DIE AUFGABEN:
(a) Wie wird Pipi Langstrumpfs Vater laut dem Text über die Überarbeitung von Kinderbuchklassikern seit 2009 genannt?
(b) Übersetze aus dem Text über die Überarbeitung von Kinderbuchklassikern diesen Satz ins Englische: "Die Diskussion, die derzeit um eine modernisierte Auflage von "Die kleine Hexe" läuft, ist nicht neu: 2009 strich der Oettinger Verlag in den Büchern von Astrid Lindgren einige umstrittene Worte."
(c) Führe den Text über die sprachliche Überarbeitung von Kinderbuchklassikern im Anschluss an seinen letzten Satz weiter.

AUSGEWÄHLTER TEXT:

+ + + +

Die Diskussion, die derzeit um eine modernisierte Auflage von "Die kleine Hexe" läuft, ist nicht neu: 2009 strich der Oettinger Verlag in den Büchern von Astrid Lindgren einige umstrittene Worte. So ist Pipi Langstrumpfs Vater seither nicht mehr "Negerkönig", sondern "Südseekönig".
Die Erklärung des Verlags dazu verblüfft allerdings: "Diese Begriffe (...) entsprechen im deutschen Sprachgebrauch nicht mehr dem heutigen Menschenbild und können missverstanden werden." Wie es zu diesem Gebrauch kam und wann die Begriffe dem Menschenbild entsprochen haben? "In den 1940er Jahren (...) war in Skandinavien das Wort 'Neger' die übliche Bezeichnung für Menschen mit schwarzer Hautfarbe." Der Verlag betont: Die Autorin selbst sei stets bekannt gewesen für ihre Toleranz und Aufgeschlossenheit "allem Fremden" gegenüber.
Auch der Thienemann-Verlag, der angekündigt hat, die Begriffe "Neger" und "Chinesenmädchen" in "Die kleine Hexe" zu ersetzen, hat eine ähnliche Erklärung: "Es ist Aufgabe eines Kinderbuchverlages, (...) Klassiker so an die Zeitläufe und damit auch sprachliche Veränderungen anzupassen, dass sie für weitere Generationen von Kindern Klassiker bleiben können. Dazu gehört auch, dass Begriffe, die zur Entstehungszeit der Klassiker nicht diskriminierend waren, es in der heutigen Zeit aber eindeutig sind, gestrichen oder ersetzt werden."

+ + + +

GESPEICHERTE DATEN:
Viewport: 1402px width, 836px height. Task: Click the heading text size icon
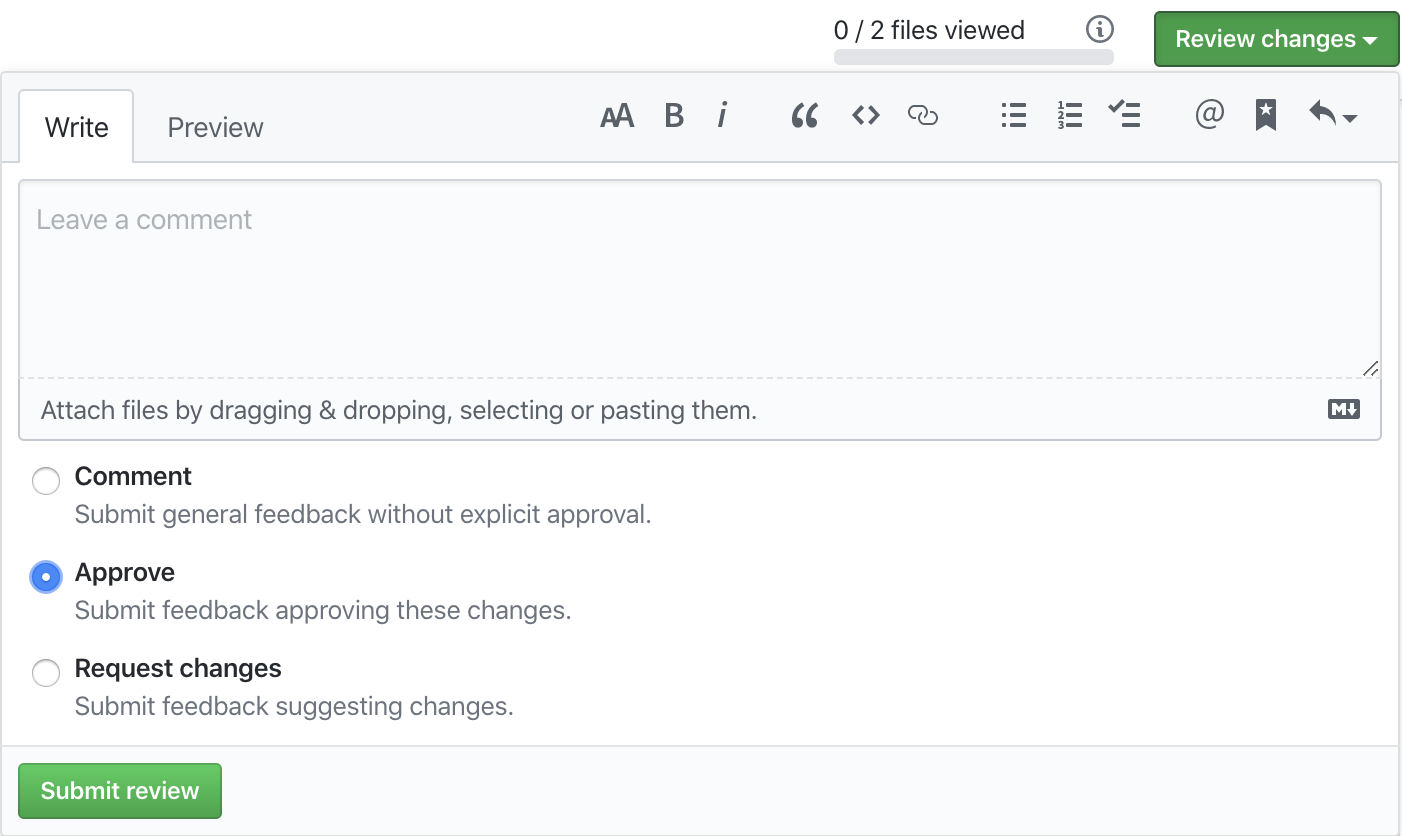point(617,115)
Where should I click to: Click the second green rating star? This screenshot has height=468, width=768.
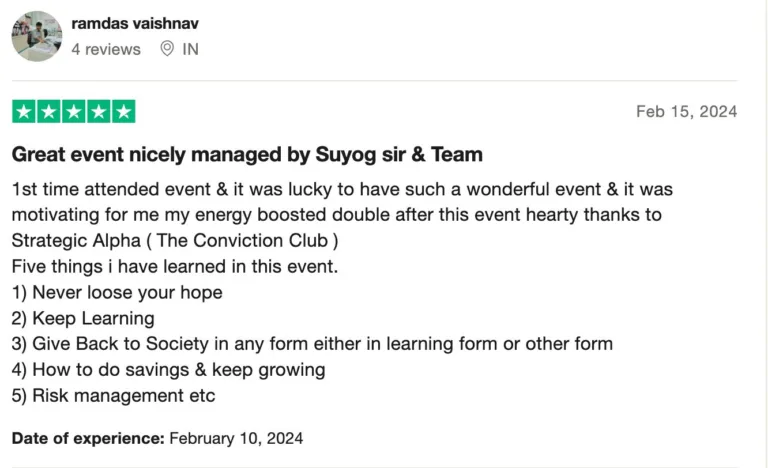49,112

+ + + +

ANTWORTEN:
(a) Er heißt seither "Südseekönig".

(b) The debate currently underway over a modernized edition of "Die kleine Hexe" is not new: in 2009, the Oettinger publishing house removed some controversial words from Astrid Lindgren's books.

(c)
Die Wochenzeitung Die Zeit, die das Thema auf ihre Titelseite setzte, spricht gar von "Zensur" und verschriftlicht unter dem Titel "Die kleine Hexenjagd" ebenfalls eine fragwürdige Geschichtsauffassung: Die Bedeutung von "Neger" habe sich "tatsächlich gewandelt". "Heute" sei es ein "herabsetzender Begriff, der sich im respektvollen Umgang miteinander verbietet". In einem literarischen Werk sei er jedoch erlaubt.
"Früher genauso diskriminierend wie heute"
Der Zeithistoriker und Rassismusforscher Christian Geulen kann sich darüber nur wundern. "Zu sagen, diese Begriffe seien zu ihrer Entstehungszeit nicht diskriminierend gewesen, ist eine absurde Argumentation. Das ist eine Verkehrung der Tatsachen. Der Begriff 'Neger' war früher genauso abwertend wie heute und gehörte einem rassistischen Weltbild an, auch wenn man es damals noch nicht so nannte."
Auch Historiker Michael Schubert ist über die Argumente in der aktuellen Debatte irritiert: "Spätestens seit der Neuzeit wurde der Begriff 'Neger' nie neutral verwendet." Er sei unzertrennlich mit Sklaverei und Kolonialismus verbunden. Zur Zeit der Aufklärung seien zudem eindeutig rassistische Klassifizierungen entstanden. "Der 'Neger' stand auf der untersten Stufe der Kultur- und Zivilisationsleiter", sagt Schubert, damit wurde die Herrschaft über die Kolonisierten legitimiert. Mit der panafrikanischen Bewegung hat es bereits seit 1900 Leute gegeben, die den Begriff kritisiert haben. "Auch Ottfried Preußler hätte wissen können, dass er abwertend ist."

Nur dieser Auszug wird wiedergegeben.